Inventor and Businessman

1863 – 1947

273 U.S. Patents

Henry Ford revolutionized the way Americans travel and shaped the course of the 20th century. Like his friend and mentor, Thomas Edison, Ford was an innovator, transforming the automobile from a luxury item to a practical means of transportation. Henry Ford’s pioneering advancements in the automotive industry gave the average American the opportunity to travel freely. The explosive growth that followed led to the modern roadways and transportation systems that we know today.

A recipient of 273 patents, Ford not only revolutionized industrial manufacturing and production, but continued to improve upon his initial designs and explore new fields of automotive technology. Like Thomas Edison, Ford was a firm believer in finding natural solutions to industrial problems. Ford pioneered research in producing soybean plastics and finding new sources of natural rubber, and his quest for an American source of natural rubber led him to create two experimental rubber test sites in Florida, one of which—the Edison Botanic Research Corporation—was a collaborative effort with Thomas Edison and tire magnate Harvey Firestone. The groundbreaking work of the trio would lead to important botanical and chemical advancements, as well as aid passage of the Plant Patent Act of 1930 through Congress. Today, the Edison Botanic Research Corporation Laboratory, located in Fort Myers, has been designated a National Historic Chemical Landmark, the first such location in Florida.

Ford also conducted aeronautical research in Florida.

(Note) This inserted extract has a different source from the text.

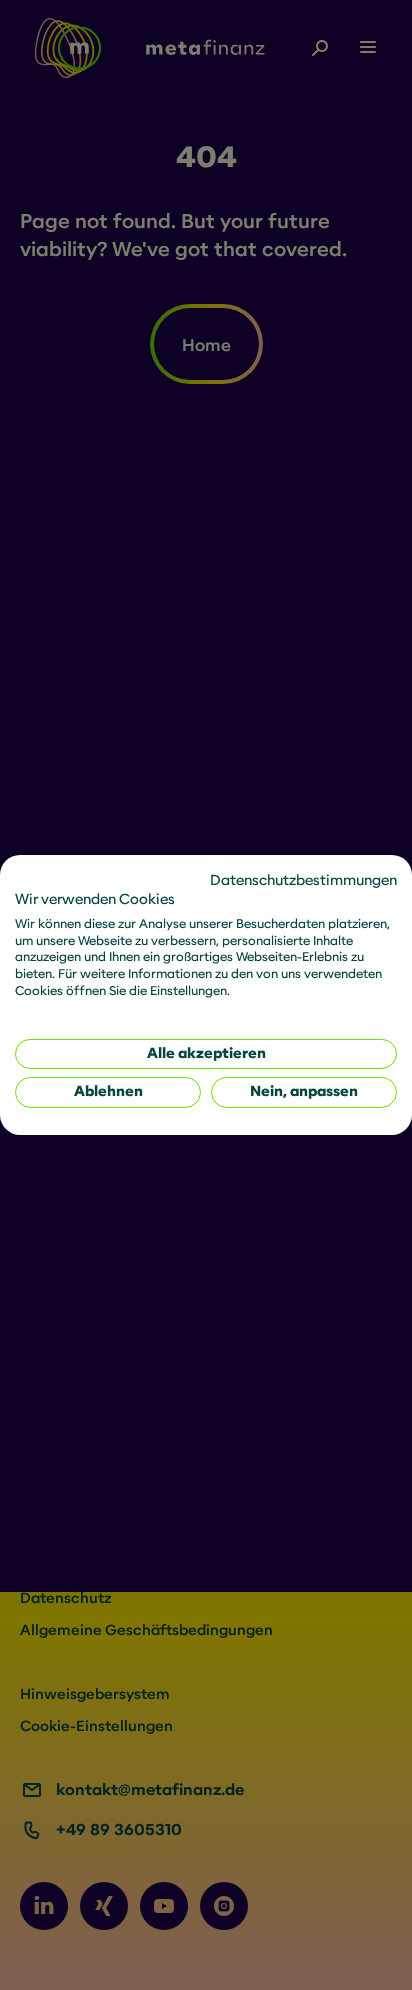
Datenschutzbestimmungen (303, 880)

Ford pilots flew several early Ford-manufactured aircraft in the state. Several Ford commercial aircraft were named after prominent Florida cities, including Miss Fort Myers. In addition, early experimental work on the highly secretive V-8 engine was also conducted in Florida, according to employees engaged in the project.

Florida remembers Henry Ford’s contributions to science via the Edison Botanic Research Corporation Laboratory and the Mangoes, winter home of Henry Ford, both located in Fort Myers. Ford’s legacy of innovation and keen interest in research and education continue to inspire new generations.